Brief ->
The complete data, repeated exactly, should form your response.

=====

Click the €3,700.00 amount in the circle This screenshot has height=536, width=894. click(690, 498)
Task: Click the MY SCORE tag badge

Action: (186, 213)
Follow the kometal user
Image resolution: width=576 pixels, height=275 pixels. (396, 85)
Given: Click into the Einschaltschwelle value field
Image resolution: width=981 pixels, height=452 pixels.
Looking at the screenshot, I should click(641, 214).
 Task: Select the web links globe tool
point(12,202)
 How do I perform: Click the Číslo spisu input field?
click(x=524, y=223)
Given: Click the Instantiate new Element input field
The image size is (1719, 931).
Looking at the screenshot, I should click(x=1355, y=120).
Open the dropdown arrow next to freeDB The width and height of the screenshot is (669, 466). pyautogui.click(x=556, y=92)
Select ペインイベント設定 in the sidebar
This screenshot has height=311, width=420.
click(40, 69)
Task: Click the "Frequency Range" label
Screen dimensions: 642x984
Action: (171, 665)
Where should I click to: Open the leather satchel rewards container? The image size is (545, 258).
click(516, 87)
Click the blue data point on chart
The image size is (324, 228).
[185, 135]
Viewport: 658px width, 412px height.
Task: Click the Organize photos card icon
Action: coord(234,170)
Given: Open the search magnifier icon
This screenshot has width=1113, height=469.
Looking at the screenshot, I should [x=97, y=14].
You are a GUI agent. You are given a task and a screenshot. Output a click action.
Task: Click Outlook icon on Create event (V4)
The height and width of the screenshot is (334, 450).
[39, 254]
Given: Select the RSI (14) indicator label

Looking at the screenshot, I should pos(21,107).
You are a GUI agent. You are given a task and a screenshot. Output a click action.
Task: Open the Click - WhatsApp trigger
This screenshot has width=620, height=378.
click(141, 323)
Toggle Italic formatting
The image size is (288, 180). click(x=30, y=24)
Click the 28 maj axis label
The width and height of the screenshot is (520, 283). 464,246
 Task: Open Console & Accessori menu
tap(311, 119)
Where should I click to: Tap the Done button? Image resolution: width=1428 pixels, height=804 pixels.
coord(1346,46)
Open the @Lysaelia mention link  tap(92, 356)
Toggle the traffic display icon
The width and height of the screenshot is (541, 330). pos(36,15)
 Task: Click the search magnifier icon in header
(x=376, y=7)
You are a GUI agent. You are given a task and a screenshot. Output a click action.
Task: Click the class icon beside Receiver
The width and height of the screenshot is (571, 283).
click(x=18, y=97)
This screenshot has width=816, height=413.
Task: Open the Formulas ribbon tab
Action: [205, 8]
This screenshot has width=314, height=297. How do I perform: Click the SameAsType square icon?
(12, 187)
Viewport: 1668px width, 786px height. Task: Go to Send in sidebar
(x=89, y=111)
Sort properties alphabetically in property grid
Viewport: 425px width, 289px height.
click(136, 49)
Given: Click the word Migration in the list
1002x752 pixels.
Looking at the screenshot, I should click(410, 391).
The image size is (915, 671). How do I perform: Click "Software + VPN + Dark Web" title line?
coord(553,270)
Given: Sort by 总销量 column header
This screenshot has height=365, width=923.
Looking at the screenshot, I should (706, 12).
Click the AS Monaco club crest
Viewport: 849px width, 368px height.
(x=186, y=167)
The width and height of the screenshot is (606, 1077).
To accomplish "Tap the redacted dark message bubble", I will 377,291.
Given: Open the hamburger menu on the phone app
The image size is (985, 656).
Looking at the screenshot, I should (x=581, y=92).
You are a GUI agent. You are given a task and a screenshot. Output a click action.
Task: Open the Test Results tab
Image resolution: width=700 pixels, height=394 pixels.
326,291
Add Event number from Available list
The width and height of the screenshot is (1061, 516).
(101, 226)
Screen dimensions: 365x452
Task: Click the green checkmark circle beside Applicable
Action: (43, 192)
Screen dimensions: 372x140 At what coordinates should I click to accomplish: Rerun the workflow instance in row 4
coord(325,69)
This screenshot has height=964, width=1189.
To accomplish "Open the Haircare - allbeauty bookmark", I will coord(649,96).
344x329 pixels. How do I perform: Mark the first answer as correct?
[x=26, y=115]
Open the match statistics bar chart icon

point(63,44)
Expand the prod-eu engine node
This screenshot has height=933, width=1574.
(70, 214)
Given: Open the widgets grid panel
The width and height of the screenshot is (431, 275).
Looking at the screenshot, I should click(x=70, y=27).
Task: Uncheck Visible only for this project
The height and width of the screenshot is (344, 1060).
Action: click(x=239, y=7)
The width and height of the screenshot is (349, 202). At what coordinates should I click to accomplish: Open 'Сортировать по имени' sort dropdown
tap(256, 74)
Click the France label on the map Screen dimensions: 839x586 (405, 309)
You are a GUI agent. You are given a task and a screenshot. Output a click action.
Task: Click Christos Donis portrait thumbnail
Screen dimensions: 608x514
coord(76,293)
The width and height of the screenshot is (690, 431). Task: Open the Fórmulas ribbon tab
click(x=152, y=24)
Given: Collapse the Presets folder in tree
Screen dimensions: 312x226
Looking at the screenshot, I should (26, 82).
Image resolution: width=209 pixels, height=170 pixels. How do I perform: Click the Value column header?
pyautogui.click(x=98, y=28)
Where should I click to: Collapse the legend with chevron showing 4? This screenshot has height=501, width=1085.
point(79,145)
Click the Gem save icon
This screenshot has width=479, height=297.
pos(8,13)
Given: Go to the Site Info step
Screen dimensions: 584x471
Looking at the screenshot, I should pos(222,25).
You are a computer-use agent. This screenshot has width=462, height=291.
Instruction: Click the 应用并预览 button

=====

Solved exercise ->
Click the €3,700.00 amount in the circle This screenshot has height=536, width=894. click(690, 498)
Task: Click the MY SCORE tag badge

Action: (186, 213)
Follow the kometal user
Image resolution: width=576 pixels, height=275 pixels. (396, 85)
Given: Click into the Einschaltschwelle value field
Image resolution: width=981 pixels, height=452 pixels.
Looking at the screenshot, I should click(641, 214).
 Task: Select the web links globe tool
point(12,202)
 How do I perform: Click the Číslo spisu input field?
click(x=524, y=223)
Given: Click the Instantiate new Element input field
The image size is (1719, 931).
Looking at the screenshot, I should click(x=1355, y=120).
Open the dropdown arrow next to freeDB The width and height of the screenshot is (669, 466). pyautogui.click(x=556, y=92)
Select ペインイベント設定 in the sidebar
This screenshot has height=311, width=420.
click(40, 69)
Task: Click the "Frequency Range" label
Screen dimensions: 642x984
Action: (171, 665)
Where should I click to: Open the leather satchel rewards container? The image size is (545, 258).
click(516, 87)
Click the blue data point on chart
The image size is (324, 228).
[185, 135]
Viewport: 658px width, 412px height.
Task: Click the Organize photos card icon
Action: coord(234,170)
Given: Open the search magnifier icon
This screenshot has width=1113, height=469.
Looking at the screenshot, I should [x=97, y=14].
You are a GUI agent. You are given a task and a screenshot. Output a click action.
Task: Click Outlook icon on Create event (V4)
The height and width of the screenshot is (334, 450).
[39, 254]
Given: Select the RSI (14) indicator label

Looking at the screenshot, I should pos(21,107).
You are a GUI agent. You are given a task and a screenshot. Output a click action.
Task: Open the Click - WhatsApp trigger
This screenshot has width=620, height=378.
click(141, 323)
Toggle Italic formatting
The image size is (288, 180). click(x=30, y=24)
Click the 28 maj axis label
The width and height of the screenshot is (520, 283). 464,246
 Task: Open Console & Accessori menu
tap(311, 119)
Where should I click to: Tap the Done button? Image resolution: width=1428 pixels, height=804 pixels.
coord(1346,46)
Open the @Lysaelia mention link  tap(92, 356)
Toggle the traffic display icon
The width and height of the screenshot is (541, 330). pos(36,15)
 Task: Click the search magnifier icon in header
(x=376, y=7)
You are a GUI agent. You are given a task and a screenshot. Output a click action.
Task: Click the class icon beside Receiver
The width and height of the screenshot is (571, 283).
click(x=18, y=97)
This screenshot has width=816, height=413.
Task: Open the Formulas ribbon tab
Action: [205, 8]
This screenshot has width=314, height=297. How do I perform: Click the SameAsType square icon?
(12, 187)
Viewport: 1668px width, 786px height. Task: Go to Send in sidebar
(x=89, y=111)
Sort properties alphabetically in property grid
Viewport: 425px width, 289px height.
click(136, 49)
Given: Click the word Migration in the list
1002x752 pixels.
Looking at the screenshot, I should click(410, 391).
The image size is (915, 671). How do I perform: Click "Software + VPN + Dark Web" title line?
coord(553,270)
Given: Sort by 总销量 column header
This screenshot has height=365, width=923.
Looking at the screenshot, I should (706, 12).
Click the AS Monaco club crest
Viewport: 849px width, 368px height.
(x=186, y=167)
The width and height of the screenshot is (606, 1077).
To accomplish "Tap the redacted dark message bubble", I will 377,291.
Given: Open the hamburger menu on the phone app
The image size is (985, 656).
Looking at the screenshot, I should (x=581, y=92).
You are a GUI agent. You are given a task and a screenshot. Output a click action.
Task: Open the Test Results tab
Image resolution: width=700 pixels, height=394 pixels.
326,291
Add Event number from Available list
The width and height of the screenshot is (1061, 516).
(101, 226)
Screen dimensions: 365x452
Task: Click the green checkmark circle beside Applicable
Action: (43, 192)
Screen dimensions: 372x140 At what coordinates should I click to accomplish: Rerun the workflow instance in row 4
coord(325,69)
This screenshot has height=964, width=1189.
To accomplish "Open the Haircare - allbeauty bookmark", I will coord(649,96).
344x329 pixels. How do I perform: Mark the first answer as correct?
[x=26, y=115]
Open the match statistics bar chart icon

point(63,44)
Expand the prod-eu engine node
This screenshot has height=933, width=1574.
(70, 214)
Given: Open the widgets grid panel
The width and height of the screenshot is (431, 275).
Looking at the screenshot, I should click(x=70, y=27).
Task: Uncheck Visible only for this project
The height and width of the screenshot is (344, 1060).
Action: click(x=239, y=7)
The width and height of the screenshot is (349, 202). At what coordinates should I click to accomplish: Open 'Сортировать по имени' sort dropdown
tap(256, 74)
Click the France label on the map Screen dimensions: 839x586 (405, 309)
You are a GUI agent. You are given a task and a screenshot. Output a click action.
Task: Click Christos Donis portrait thumbnail
Screen dimensions: 608x514
coord(76,293)
The width and height of the screenshot is (690, 431). Task: Open the Fórmulas ribbon tab
click(x=152, y=24)
Given: Collapse the Presets folder in tree
Screen dimensions: 312x226
Looking at the screenshot, I should (26, 82).
Image resolution: width=209 pixels, height=170 pixels. How do I perform: Click the Value column header?
pyautogui.click(x=98, y=28)
Where should I click to: Collapse the legend with chevron showing 4? This screenshot has height=501, width=1085.
point(79,145)
Click the Gem save icon
This screenshot has width=479, height=297.
pos(8,13)
Given: Go to the Site Info step
Screen dimensions: 584x471
Looking at the screenshot, I should pos(222,25).
You are a computer-use agent. This screenshot has width=462, height=291.
Instruction: Click the 应用并预览 button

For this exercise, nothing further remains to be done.